_WORK TASK:_
Type out the data below in its entirety, exactly as given.

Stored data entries
----

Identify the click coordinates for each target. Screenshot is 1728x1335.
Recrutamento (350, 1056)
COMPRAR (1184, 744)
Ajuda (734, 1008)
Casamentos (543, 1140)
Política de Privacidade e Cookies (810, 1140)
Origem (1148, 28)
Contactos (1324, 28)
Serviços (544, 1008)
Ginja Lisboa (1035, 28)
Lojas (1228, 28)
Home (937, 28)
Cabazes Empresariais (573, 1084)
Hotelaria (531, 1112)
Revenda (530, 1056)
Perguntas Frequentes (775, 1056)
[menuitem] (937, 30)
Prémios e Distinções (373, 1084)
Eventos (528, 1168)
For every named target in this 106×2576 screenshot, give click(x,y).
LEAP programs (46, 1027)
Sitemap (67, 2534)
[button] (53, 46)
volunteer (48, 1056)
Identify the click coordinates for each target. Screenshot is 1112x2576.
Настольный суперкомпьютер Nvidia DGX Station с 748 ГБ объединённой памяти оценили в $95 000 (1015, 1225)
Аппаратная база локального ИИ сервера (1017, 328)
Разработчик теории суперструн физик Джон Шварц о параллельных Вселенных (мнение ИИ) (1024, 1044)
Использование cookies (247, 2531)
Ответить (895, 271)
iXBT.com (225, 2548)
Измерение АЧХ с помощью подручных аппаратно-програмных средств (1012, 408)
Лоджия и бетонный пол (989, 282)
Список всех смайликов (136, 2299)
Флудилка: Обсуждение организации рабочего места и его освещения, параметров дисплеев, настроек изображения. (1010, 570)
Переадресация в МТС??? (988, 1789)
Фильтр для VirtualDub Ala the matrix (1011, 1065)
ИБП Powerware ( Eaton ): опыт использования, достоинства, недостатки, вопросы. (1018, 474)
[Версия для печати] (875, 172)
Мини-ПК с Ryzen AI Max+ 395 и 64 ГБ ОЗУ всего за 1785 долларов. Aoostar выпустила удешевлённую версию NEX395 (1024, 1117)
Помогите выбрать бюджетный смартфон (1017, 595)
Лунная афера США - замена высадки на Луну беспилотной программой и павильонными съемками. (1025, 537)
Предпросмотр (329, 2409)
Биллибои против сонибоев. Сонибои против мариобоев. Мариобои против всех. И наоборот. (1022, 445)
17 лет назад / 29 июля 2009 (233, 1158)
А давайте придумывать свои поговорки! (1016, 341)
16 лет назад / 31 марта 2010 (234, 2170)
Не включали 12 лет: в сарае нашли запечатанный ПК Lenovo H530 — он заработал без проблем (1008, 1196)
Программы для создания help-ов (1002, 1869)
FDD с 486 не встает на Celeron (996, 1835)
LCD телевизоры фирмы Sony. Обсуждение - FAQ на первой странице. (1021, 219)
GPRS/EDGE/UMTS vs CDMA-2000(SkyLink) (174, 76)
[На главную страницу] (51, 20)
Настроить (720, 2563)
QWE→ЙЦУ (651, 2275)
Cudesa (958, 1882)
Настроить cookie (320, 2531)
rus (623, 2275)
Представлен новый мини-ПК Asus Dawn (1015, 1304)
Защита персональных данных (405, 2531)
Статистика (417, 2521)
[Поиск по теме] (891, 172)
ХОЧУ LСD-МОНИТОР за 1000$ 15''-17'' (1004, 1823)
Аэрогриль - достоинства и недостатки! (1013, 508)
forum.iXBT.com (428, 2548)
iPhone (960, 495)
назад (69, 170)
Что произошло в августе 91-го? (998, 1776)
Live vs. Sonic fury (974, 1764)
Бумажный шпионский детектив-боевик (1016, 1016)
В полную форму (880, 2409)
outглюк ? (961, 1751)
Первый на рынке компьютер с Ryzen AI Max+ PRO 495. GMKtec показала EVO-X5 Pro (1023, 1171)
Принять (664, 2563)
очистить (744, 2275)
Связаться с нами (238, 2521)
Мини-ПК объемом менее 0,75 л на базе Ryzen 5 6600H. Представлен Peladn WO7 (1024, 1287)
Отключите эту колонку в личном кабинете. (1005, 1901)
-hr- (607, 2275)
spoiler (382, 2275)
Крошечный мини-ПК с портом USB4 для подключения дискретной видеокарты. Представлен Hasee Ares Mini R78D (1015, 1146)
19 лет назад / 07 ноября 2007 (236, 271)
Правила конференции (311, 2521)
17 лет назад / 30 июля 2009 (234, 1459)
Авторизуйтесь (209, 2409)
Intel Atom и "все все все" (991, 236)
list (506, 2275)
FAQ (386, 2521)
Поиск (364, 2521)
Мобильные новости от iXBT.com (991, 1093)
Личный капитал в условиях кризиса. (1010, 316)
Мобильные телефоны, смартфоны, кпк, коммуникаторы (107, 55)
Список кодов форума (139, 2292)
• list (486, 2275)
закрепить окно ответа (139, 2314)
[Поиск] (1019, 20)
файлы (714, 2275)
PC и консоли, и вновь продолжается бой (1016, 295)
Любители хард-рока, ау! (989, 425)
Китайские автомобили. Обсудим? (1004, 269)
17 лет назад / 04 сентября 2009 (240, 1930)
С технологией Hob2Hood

----

_EXERCISE ANSWER:_
Identify the click coordinates for each target. Screenshot is 1728x1335.
Recrutamento (350, 1056)
COMPRAR (1184, 744)
Ajuda (734, 1008)
Casamentos (543, 1140)
Política de Privacidade e Cookies (810, 1140)
Origem (1148, 28)
Contactos (1324, 28)
Serviços (544, 1008)
Ginja Lisboa (1035, 28)
Lojas (1228, 28)
Home (937, 28)
Cabazes Empresariais (573, 1084)
Hotelaria (531, 1112)
Revenda (530, 1056)
Perguntas Frequentes (775, 1056)
[menuitem] (937, 30)
Prémios e Distinções (373, 1084)
Eventos (528, 1168)
For every named target in this 106×2576 screenshot, give click(x,y).
LEAP programs (46, 1027)
Sitemap (67, 2534)
[button] (53, 46)
volunteer (48, 1056)
Identify the click coordinates for each target. Screenshot is 1112x2576.
Настольный суперкомпьютер Nvidia DGX Station с 748 ГБ объединённой памяти оценили в $95 000 (1015, 1225)
Аппаратная база локального ИИ сервера (1017, 328)
Разработчик теории суперструн физик Джон Шварц о параллельных Вселенных (мнение ИИ) (1024, 1044)
Использование cookies (247, 2531)
Ответить (895, 271)
iXBT.com (225, 2548)
Измерение АЧХ с помощью подручных аппаратно-програмных средств (1012, 408)
Лоджия и бетонный пол (989, 282)
Список всех смайликов (136, 2299)
Флудилка: Обсуждение организации рабочего места и его освещения, параметров дисплеев, настроек изображения. (1010, 570)
Переадресация в МТС??? (988, 1789)
Фильтр для VirtualDub Ala the matrix (1011, 1065)
ИБП Powerware ( Eaton ): опыт использования, достоинства, недостатки, вопросы. (1018, 474)
[Версия для печати] (875, 172)
Мини-ПК с Ryzen AI Max+ 395 и 64 ГБ ОЗУ всего за 1785 долларов. Aoostar выпустила удешевлённую версию NEX395 (1024, 1117)
Помогите выбрать бюджетный смартфон (1017, 595)
Лунная афера США - замена высадки на Луну беспилотной программой и павильонными съемками. (1025, 537)
Предпросмотр (329, 2409)
Биллибои против сонибоев. Сонибои против мариобоев. Мариобои против всех. И наоборот. (1022, 445)
17 лет назад / 29 июля 2009 (233, 1158)
А давайте придумывать свои поговорки! (1016, 341)
16 лет назад / 31 марта 2010 (234, 2170)
Не включали 12 лет: в сарае нашли запечатанный ПК Lenovo H530 — он заработал без проблем (1008, 1196)
Программы для создания help-ов (1002, 1869)
FDD с 486 не встает на Celeron (996, 1835)
LCD телевизоры фирмы Sony. Обсуждение - FAQ на первой странице. (1021, 219)
GPRS/EDGE/UMTS vs CDMA-2000(SkyLink) (174, 76)
[На главную страницу] (51, 20)
Настроить (720, 2563)
QWE→ЙЦУ (651, 2275)
Cudesa (958, 1882)
Настроить cookie (320, 2531)
rus (623, 2275)
Представлен новый мини-ПК Asus Dawn (1015, 1304)
Защита персональных данных (405, 2531)
Статистика (417, 2521)
[Поиск по теме] (891, 172)
ХОЧУ LСD-МОНИТОР за 1000$ 15''-17'' (1004, 1823)
Аэрогриль - достоинства и недостатки! (1013, 508)
forum.iXBT.com (428, 2548)
iPhone (960, 495)
назад (69, 170)
Что произошло в августе 91-го? (998, 1776)
Live vs. Sonic fury (974, 1764)
Бумажный шпионский детектив-боевик (1016, 1016)
В полную форму (880, 2409)
outглюк ? (961, 1751)
Первый на рынке компьютер с Ryzen AI Max+ PRO 495. GMKtec показала EVO-X5 Pro (1023, 1171)
Принять (664, 2563)
очистить (744, 2275)
Связаться с нами (238, 2521)
Мини-ПК объемом менее 0,75 л на базе Ryzen 5 6600H. Представлен Peladn WO7 (1024, 1287)
Отключите эту колонку в личном кабинете. (1005, 1901)
-hr- (607, 2275)
spoiler (382, 2275)
Крошечный мини-ПК с портом USB4 для подключения дискретной видеокарты. Представлен Hasee Ares Mini R78D (1015, 1146)
19 лет назад / 07 ноября 2007 (236, 271)
Правила конференции (311, 2521)
17 лет назад / 30 июля 2009 (234, 1459)
Авторизуйтесь (209, 2409)
Intel Atom и "все все все" (991, 236)
list (506, 2275)
FAQ (386, 2521)
Поиск (364, 2521)
Мобильные новости от iXBT.com (991, 1093)
Личный капитал в условиях кризиса. (1010, 316)
Мобильные телефоны, смартфоны, кпк, коммуникаторы (107, 55)
Список кодов форума (139, 2292)
• list (486, 2275)
закрепить окно ответа (139, 2314)
[Поиск] (1019, 20)
файлы (714, 2275)
PC и консоли, и вновь продолжается бой (1016, 295)
Любители хард-рока, ау! (989, 425)
Китайские автомобили. Обсудим? (1004, 269)
17 лет назад / 04 сентября 2009 (240, 1930)
С технологией Hob2Hood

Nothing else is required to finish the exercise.